Гранье вновь принялся мерить шагами комнату. Речь его сделалась сбивчивой:
— Смотря откуда… если, положим… то и… — Наконец он остановился. Пристально посмотрел на патриарха:
— А что, если поехать вам? Ведь сам способ спасения короля… он в какой-то мере касается и вас.
— Исключено! Моя паства нуждается во мне. Если уж кому и ехать, то вам.
— Никак нет, отче. Налагайте любые епитимьи — я не поеду. Очень уж шатко всё. — Гранье понизил голос: — Я-то, может, и спасу короля, а что потом? Морафия чудесит, Гильом свою выгоду ищет. Погубят они королевство.
Собеседники переглянулись.
— Так, значит?
— Значит…
И притихли. Обоим привиделось одно и то же. Высокая худенькая девчонка. Круглолицая, с непокорным темным локоном, спадающим на лоб.
— Мелисанда?!
— Но, сударь! Прилично ли юной деве?..
— Юной деве по тюрьмам мыкаться неприлично. Что есть, то есть. Мы, которые от Урбана крестоносцы… Хе-хе!
— Так поспешим же!
И, схватившись за руки, словно шаловливые дети, сановники побежали отдавать распоряжения.
МЕЛИСАНДА ВПЕРВЫЕ СЛЫШИТ О ФЛОРЕНТИЙСКОМ КОТЕ
Судьба-насмешница… Словно принцесса румийская, шлюшка коронованная. Подмигивает, кивает, юбкой вертит. То робка и податлива, а то насмешлива и холодна.
Когда сарацин из Аламута зарезал палача, старая жизнь принцессы полетела в тартарары.
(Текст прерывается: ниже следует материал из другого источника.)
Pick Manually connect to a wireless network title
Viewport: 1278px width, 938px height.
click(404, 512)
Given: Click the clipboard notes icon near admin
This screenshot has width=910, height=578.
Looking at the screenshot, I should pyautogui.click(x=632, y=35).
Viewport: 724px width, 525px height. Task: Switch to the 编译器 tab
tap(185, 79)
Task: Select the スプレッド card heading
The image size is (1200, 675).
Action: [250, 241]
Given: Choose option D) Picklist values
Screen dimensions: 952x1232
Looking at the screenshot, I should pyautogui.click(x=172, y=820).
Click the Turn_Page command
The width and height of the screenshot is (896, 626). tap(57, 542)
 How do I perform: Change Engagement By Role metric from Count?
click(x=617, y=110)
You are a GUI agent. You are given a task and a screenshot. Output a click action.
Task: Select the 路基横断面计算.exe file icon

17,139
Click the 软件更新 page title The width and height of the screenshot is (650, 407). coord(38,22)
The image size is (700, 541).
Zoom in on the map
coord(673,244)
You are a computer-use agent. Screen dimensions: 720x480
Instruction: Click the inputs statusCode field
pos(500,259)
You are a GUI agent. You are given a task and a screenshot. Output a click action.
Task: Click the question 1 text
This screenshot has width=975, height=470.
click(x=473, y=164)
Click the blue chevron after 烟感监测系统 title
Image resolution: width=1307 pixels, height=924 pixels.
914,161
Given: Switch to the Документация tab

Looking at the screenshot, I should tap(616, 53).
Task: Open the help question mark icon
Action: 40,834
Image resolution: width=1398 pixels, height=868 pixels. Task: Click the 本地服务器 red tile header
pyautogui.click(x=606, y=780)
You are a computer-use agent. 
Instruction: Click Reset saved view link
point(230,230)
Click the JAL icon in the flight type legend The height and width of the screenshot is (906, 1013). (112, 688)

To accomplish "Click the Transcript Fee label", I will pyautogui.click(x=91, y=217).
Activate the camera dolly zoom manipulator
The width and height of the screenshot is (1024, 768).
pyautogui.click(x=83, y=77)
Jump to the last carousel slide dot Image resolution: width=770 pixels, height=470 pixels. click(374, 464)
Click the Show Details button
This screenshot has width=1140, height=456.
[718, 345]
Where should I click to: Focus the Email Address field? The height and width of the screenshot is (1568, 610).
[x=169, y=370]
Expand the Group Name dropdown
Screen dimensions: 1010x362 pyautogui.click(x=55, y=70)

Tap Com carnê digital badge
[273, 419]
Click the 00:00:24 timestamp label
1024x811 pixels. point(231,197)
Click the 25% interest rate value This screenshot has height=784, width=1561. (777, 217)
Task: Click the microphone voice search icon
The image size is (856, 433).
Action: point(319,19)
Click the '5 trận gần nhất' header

Мелисанда прежняя, может, и позволила бы живодерам надругаться над собой. Вырезать ноздри, распластать щеки тошнотворными красными лохмотьями, выжечь груди.
Прежняя — да. Но не новая. Когда ассасин бросился на нее с ножом, она соскочила на землю и огрела убийцу той самой скамеечкой, на которой стояла.
От сдвоенного женского визга пламя факелов испуганно присело. Путаясь в длинных юбках, Морафия бросилась к выходу. Убийца вмиг оценил ситуацию. Сообразив, что с узницей, приговоренной к пыткам, лучше не связываться, он затрусил следим за королевой. Так они и бежали друг за другом: королева, ассасин и принцесса. Но скоро гонка закончилась. Наверху тюремщик Диккон как раз отпирал дверь. Увидев королеву, он прыгнул в сторону, и вовремя: его чуть не затоптали.
Спасло Морафию обычное тюремное раздолбайство. Дик поленился запереть решетку. Если бы не это, лежать королеве с ножом в спине. А так, под ее весом решетка поехала в сторону. Убийца задерживаться не стал. Перепрыгнув через лежащую королеву, он ссыпался по лестнице и выскочил на улицу. Мелисанда мчалась за ним шаг в шаг. Вопли королевы:
— Стража! Убе-ейте их!! — преследовал девушку по пятам.
— Ну, мамуля, спасибо, — подумала на ходу принцесса. — Век не забуду. Ох, мне бы спастись! Я всё припомню!
— Держи! Пособница!! Шлюха аламутская! — Похоже, королева сама не соображала, что орет.
Впереди замаячили фигуры стражников. Ассасин мчался навстречу смерти.
Но принцесса знала дворец лучше, в тупик она стремиться не стала. Подбежав к полукруглой арке, она перемахнула через каменные перила и кувыркнулась в кусты.
Внизу ее ждал сад. Свобода. Три секретные тропки, ведущие из дворца и множество тайников.
Добраться до укромных местечек Мелисанда не успела. Совсем чуть-чуть. Евстахий Гранье слишком хорошо выдрессировал стражников. Они перекрыли все выходы, не давая «пособнице ассасина» выбраться из сада, и принцесса оказалась в ловушке, Оскальзываясь в грязи, к ней уже бежал давешний вояка — тот, которого она так удачно пнула в пах.
— А, сучье отродье! — орал он. — Ну, счас я тебя постелю. Счас всем нарядом распробуем шалаву!